◆ Data for the task ◆
▽

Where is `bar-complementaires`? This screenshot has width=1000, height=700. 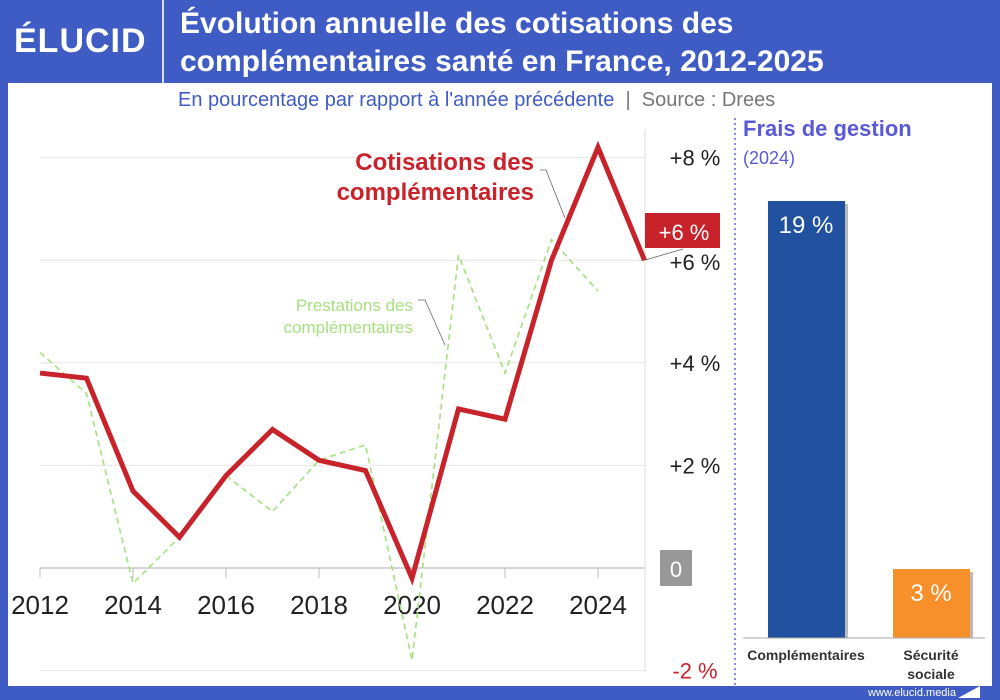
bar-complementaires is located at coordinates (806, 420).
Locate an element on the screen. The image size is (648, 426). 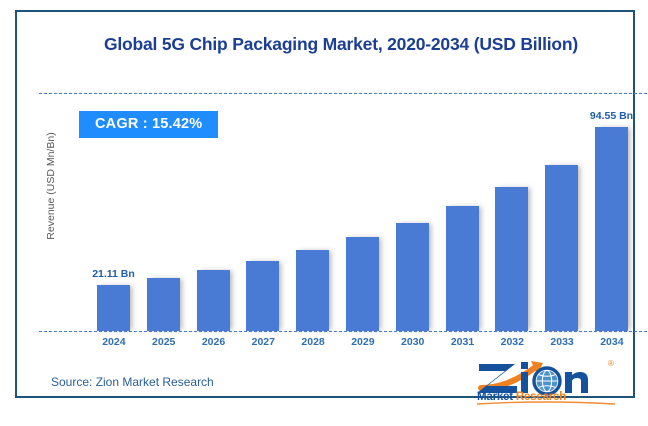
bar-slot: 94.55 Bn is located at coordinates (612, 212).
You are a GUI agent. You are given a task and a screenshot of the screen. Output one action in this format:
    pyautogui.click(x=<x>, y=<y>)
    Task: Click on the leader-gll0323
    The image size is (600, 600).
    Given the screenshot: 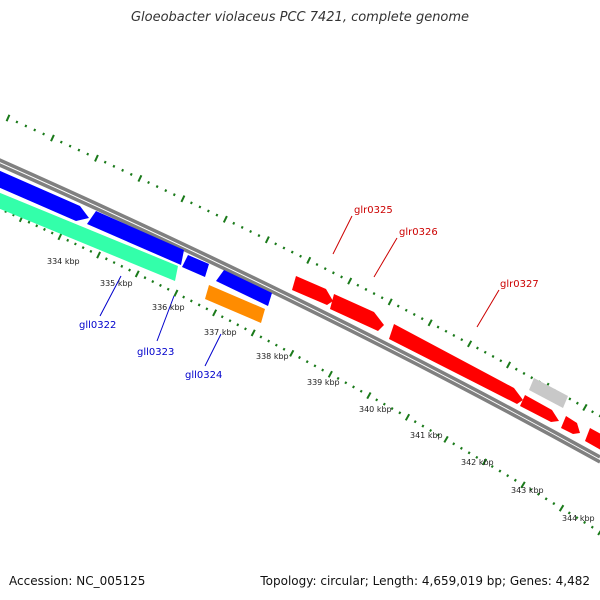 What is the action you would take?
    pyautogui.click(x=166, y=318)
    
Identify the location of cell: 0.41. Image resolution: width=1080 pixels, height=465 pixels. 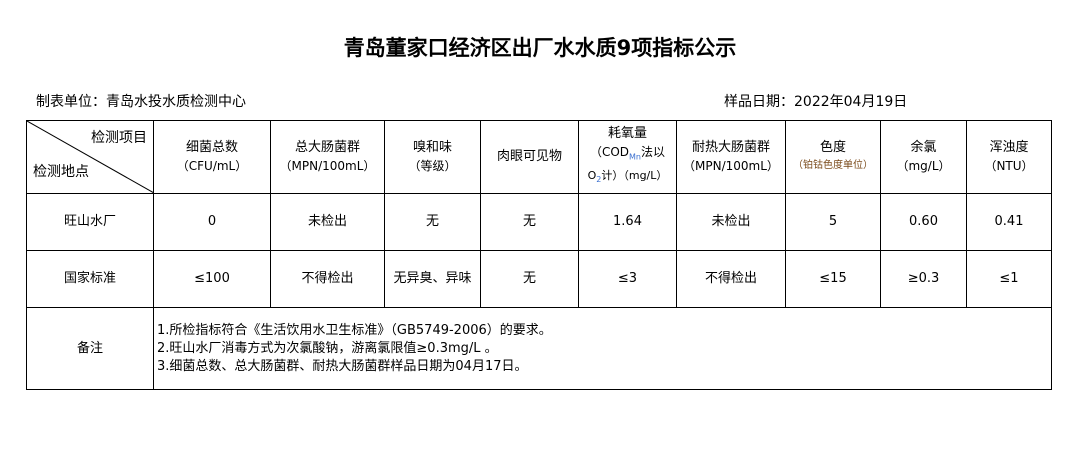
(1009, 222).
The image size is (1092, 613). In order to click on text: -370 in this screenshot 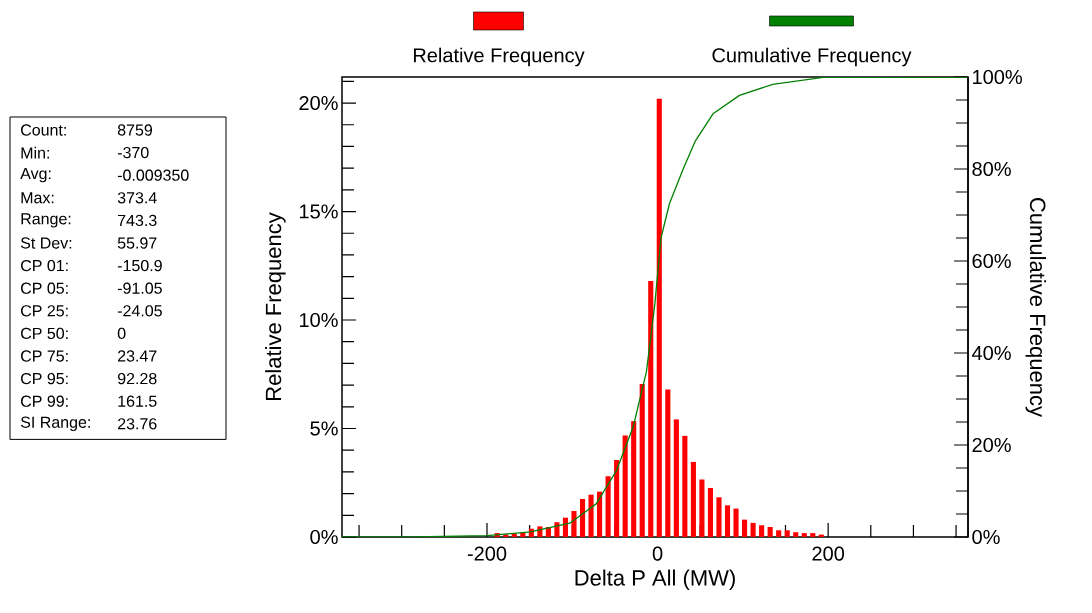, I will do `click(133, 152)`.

△

Format the entries from the first line through the line containing "bar-slot: 94.55 Bn" as a numbered list, skipping any blank lines and leaving out the pictures.

1. Where is `bar-complementaires`? This screenshot has width=1000, height=700. 
2. bar-complementaires is located at coordinates (806, 420).
3. Locate an element on the screen. The image size is (648, 426). 
4. bar-slot: 94.55 Bn is located at coordinates (612, 212).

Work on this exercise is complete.